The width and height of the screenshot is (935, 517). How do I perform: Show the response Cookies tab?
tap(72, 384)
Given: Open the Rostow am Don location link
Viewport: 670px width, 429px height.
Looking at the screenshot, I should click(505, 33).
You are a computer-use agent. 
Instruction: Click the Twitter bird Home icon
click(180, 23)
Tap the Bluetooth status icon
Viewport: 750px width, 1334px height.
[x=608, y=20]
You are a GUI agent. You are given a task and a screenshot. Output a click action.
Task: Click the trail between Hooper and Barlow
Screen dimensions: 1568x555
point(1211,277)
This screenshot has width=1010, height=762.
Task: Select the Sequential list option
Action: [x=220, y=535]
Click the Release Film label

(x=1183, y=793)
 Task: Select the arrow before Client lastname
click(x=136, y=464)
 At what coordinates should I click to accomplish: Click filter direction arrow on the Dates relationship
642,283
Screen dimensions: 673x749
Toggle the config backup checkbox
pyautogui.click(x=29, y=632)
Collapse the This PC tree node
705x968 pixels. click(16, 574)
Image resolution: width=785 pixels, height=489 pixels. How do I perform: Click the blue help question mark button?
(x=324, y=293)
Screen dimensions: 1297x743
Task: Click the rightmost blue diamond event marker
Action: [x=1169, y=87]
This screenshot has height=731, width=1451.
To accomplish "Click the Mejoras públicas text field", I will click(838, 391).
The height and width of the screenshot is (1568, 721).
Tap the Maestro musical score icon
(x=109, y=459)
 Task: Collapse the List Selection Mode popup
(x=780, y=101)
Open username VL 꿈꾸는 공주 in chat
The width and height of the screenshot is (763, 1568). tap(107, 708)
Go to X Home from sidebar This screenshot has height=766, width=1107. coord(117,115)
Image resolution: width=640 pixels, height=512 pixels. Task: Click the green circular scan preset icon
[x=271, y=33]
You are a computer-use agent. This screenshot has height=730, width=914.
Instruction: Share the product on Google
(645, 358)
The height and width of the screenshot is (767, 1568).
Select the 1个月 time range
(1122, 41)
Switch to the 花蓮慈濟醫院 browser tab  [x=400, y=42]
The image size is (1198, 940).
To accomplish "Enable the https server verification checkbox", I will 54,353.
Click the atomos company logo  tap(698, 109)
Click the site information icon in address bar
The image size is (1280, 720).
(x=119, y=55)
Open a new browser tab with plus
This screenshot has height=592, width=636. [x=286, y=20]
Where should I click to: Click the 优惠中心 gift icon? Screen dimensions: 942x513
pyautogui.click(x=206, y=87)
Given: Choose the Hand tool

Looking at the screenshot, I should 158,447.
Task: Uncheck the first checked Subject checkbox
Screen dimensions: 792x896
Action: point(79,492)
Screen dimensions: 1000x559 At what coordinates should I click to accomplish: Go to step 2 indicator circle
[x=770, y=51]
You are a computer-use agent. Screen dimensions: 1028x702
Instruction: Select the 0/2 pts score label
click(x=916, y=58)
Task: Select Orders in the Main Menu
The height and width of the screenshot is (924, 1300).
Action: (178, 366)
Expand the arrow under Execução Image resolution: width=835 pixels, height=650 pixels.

* Task description
Show the data once more, exactly as it was written.

* Solution to this task
The width and height of the screenshot is (935, 517). How do I perform: Show the response Cookies tab?
tap(72, 384)
Given: Open the Rostow am Don location link
Viewport: 670px width, 429px height.
Looking at the screenshot, I should click(505, 33).
You are a computer-use agent. 
Instruction: Click the Twitter bird Home icon
click(180, 23)
Tap the Bluetooth status icon
Viewport: 750px width, 1334px height.
[x=608, y=20]
You are a GUI agent. You are given a task and a screenshot. Output a click action.
Task: Click the trail between Hooper and Barlow
Screen dimensions: 1568x555
point(1211,277)
This screenshot has width=1010, height=762.
Task: Select the Sequential list option
Action: [x=220, y=535]
Click the Release Film label

(x=1183, y=793)
 Task: Select the arrow before Client lastname
click(x=136, y=464)
 At what coordinates should I click to accomplish: Click filter direction arrow on the Dates relationship
642,283
Screen dimensions: 673x749
Toggle the config backup checkbox
pyautogui.click(x=29, y=632)
Collapse the This PC tree node
705x968 pixels. click(16, 574)
Image resolution: width=785 pixels, height=489 pixels. How do I perform: Click the blue help question mark button?
(x=324, y=293)
Screen dimensions: 1297x743
Task: Click the rightmost blue diamond event marker
Action: [x=1169, y=87]
This screenshot has height=731, width=1451.
To accomplish "Click the Mejoras públicas text field", I will click(838, 391).
The height and width of the screenshot is (1568, 721).
Tap the Maestro musical score icon
(x=109, y=459)
 Task: Collapse the List Selection Mode popup
(x=780, y=101)
Open username VL 꿈꾸는 공주 in chat
The width and height of the screenshot is (763, 1568). tap(107, 708)
Go to X Home from sidebar This screenshot has height=766, width=1107. coord(117,115)
Image resolution: width=640 pixels, height=512 pixels. Task: Click the green circular scan preset icon
[x=271, y=33]
You are a computer-use agent. This screenshot has height=730, width=914.
Instruction: Share the product on Google
(645, 358)
The height and width of the screenshot is (767, 1568).
Select the 1个月 time range
(1122, 41)
Switch to the 花蓮慈濟醫院 browser tab  [x=400, y=42]
The image size is (1198, 940).
To accomplish "Enable the https server verification checkbox", I will 54,353.
Click the atomos company logo  tap(698, 109)
Click the site information icon in address bar
The image size is (1280, 720).
(x=119, y=55)
Open a new browser tab with plus
This screenshot has height=592, width=636. [x=286, y=20]
Where should I click to: Click the 优惠中心 gift icon? Screen dimensions: 942x513
pyautogui.click(x=206, y=87)
Given: Choose the Hand tool

Looking at the screenshot, I should 158,447.
Task: Uncheck the first checked Subject checkbox
Screen dimensions: 792x896
Action: point(79,492)
Screen dimensions: 1000x559 At what coordinates should I click to accomplish: Go to step 2 indicator circle
[x=770, y=51]
You are a computer-use agent. Screen dimensions: 1028x702
Instruction: Select the 0/2 pts score label
click(x=916, y=58)
Task: Select Orders in the Main Menu
The height and width of the screenshot is (924, 1300).
Action: (178, 366)
Expand the arrow under Execução Image resolution: width=835 pixels, height=650 pixels.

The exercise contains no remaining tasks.